Você me pergunta: “Lucila, vc não cansa do blog?”
E eu te respondo: “Quando o seu trabalho é conhecer La Muralla Roja não dá para se cansar né…”
Olha bem para essas fotos e me fala se esta construção não te toca. Você pode sentir-se oprimido – que foi a sensação que eu tive – deslumbrado, assombrado, surpreso, encantado, enfim… O fato que é a arquitetura pode ser viceral, apaixonante e questionadora. Vou te contar sobre esta construção aqui, a La Muralla Roja que fica em Alicante, na Espanha.

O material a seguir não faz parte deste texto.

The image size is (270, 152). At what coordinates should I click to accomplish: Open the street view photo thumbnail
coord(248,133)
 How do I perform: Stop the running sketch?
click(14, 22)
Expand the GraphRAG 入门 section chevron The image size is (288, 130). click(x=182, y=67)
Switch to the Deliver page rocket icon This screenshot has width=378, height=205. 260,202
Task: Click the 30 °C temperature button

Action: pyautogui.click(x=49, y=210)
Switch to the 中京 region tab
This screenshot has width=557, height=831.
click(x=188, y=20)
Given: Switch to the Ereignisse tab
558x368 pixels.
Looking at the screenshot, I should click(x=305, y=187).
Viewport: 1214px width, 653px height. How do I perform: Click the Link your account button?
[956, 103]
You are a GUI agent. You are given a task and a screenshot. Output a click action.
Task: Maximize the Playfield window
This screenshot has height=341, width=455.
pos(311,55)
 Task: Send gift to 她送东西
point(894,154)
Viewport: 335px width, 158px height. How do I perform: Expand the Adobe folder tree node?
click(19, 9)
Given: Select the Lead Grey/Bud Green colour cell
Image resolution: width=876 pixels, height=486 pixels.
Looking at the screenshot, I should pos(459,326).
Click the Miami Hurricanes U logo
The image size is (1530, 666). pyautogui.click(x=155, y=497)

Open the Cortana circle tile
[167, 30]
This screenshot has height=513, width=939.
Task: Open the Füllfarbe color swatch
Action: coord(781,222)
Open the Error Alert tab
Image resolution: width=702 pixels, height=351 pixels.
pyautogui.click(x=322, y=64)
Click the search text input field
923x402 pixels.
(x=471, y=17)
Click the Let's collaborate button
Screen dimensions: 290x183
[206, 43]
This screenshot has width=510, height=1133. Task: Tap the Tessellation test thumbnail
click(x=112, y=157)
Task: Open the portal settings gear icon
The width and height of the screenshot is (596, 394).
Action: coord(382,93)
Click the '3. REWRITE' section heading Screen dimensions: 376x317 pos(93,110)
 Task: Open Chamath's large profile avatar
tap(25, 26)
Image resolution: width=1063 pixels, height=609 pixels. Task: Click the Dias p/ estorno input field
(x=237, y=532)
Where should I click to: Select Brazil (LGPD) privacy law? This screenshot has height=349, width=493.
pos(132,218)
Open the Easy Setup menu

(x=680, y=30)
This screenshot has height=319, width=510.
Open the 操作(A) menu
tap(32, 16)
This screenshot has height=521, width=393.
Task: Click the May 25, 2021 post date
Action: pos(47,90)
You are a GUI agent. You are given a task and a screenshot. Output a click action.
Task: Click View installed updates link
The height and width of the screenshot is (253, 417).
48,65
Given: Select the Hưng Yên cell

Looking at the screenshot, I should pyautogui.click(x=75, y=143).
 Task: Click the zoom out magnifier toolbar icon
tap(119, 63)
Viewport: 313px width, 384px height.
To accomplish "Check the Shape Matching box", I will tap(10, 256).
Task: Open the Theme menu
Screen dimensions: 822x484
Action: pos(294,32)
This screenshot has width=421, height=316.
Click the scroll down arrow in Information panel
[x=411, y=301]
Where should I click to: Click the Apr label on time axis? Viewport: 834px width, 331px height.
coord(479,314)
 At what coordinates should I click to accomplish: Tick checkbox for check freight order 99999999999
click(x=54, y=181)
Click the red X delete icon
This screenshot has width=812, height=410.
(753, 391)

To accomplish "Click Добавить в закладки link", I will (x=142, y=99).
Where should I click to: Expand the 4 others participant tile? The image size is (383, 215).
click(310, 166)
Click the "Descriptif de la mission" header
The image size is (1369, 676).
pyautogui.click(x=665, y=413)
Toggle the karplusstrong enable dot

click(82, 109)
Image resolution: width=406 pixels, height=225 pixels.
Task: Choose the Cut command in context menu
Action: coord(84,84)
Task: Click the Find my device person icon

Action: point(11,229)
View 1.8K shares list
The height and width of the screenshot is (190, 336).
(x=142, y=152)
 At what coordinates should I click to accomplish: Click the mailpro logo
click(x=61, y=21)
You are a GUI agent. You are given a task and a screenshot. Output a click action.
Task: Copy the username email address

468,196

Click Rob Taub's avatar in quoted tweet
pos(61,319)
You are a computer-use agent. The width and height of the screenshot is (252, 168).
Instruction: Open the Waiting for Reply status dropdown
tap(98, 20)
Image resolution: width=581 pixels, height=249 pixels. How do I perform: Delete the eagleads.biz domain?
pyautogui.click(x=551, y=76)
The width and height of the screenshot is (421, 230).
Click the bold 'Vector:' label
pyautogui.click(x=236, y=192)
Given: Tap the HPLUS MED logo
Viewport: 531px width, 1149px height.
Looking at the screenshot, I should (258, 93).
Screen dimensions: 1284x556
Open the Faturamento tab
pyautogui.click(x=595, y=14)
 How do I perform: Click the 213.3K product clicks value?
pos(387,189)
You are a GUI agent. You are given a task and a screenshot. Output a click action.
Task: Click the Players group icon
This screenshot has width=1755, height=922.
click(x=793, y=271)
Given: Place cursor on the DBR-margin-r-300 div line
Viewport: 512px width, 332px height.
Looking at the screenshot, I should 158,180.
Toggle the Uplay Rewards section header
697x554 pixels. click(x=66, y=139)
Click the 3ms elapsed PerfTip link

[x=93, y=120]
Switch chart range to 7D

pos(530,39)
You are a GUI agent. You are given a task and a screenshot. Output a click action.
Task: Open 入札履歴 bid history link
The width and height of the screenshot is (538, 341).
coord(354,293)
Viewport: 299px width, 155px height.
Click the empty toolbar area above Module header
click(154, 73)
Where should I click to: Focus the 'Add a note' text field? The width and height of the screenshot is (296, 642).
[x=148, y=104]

Em primeiro vou te falar sobre o arquiteto, o catalão Ricardo Bofill. Ele construiu uma carreira pautada por uma visão mais holística (não curto a palavra mas não me vem outra a cabeça agora) da arquitetura. Em 1963 montou o escritório Taller de Arquitectura com engenheiros, arquitetos e sociólogos. E de lá para cá faz projetos enormes e de alto impacto sócio cultural, como a nova capital da Argélia, o aeroporto de Barcelona, o Teatro Nacional da Catalunha, etc.
Bom, agora vamos a La Muralla Roja. O projeto é da década de 70 e faz uma referência a arquitetura árabe mediterrânea, mais especificamente as construções de abode. A linha condutora do projeto coloca em cheque o nosso entendimento de público e privado reinterpretando o kasbah.
O que é kasbah? São construções fortificadas muito comuns em países árabes, geralmente quadradas, que protegiam as populações de ataques, invasões, tempestades de areia e do frio intenso.
O projeto é voltado para si e tem o formato de uma cruz. São 150 apartamento de 60 a 120m2 e no último andar tem uma estrutura de piscina, solário e sauna para os moradores. Um conceito bem contemporâneo para um prédio de 1973. Externamente, o prédio foi inteiro pintado em tons de vermelho e o pátio interno em tons de azul – de acordo com o Taller de Arquitectura, o contraste foi usado para dar a ilusão de espaço.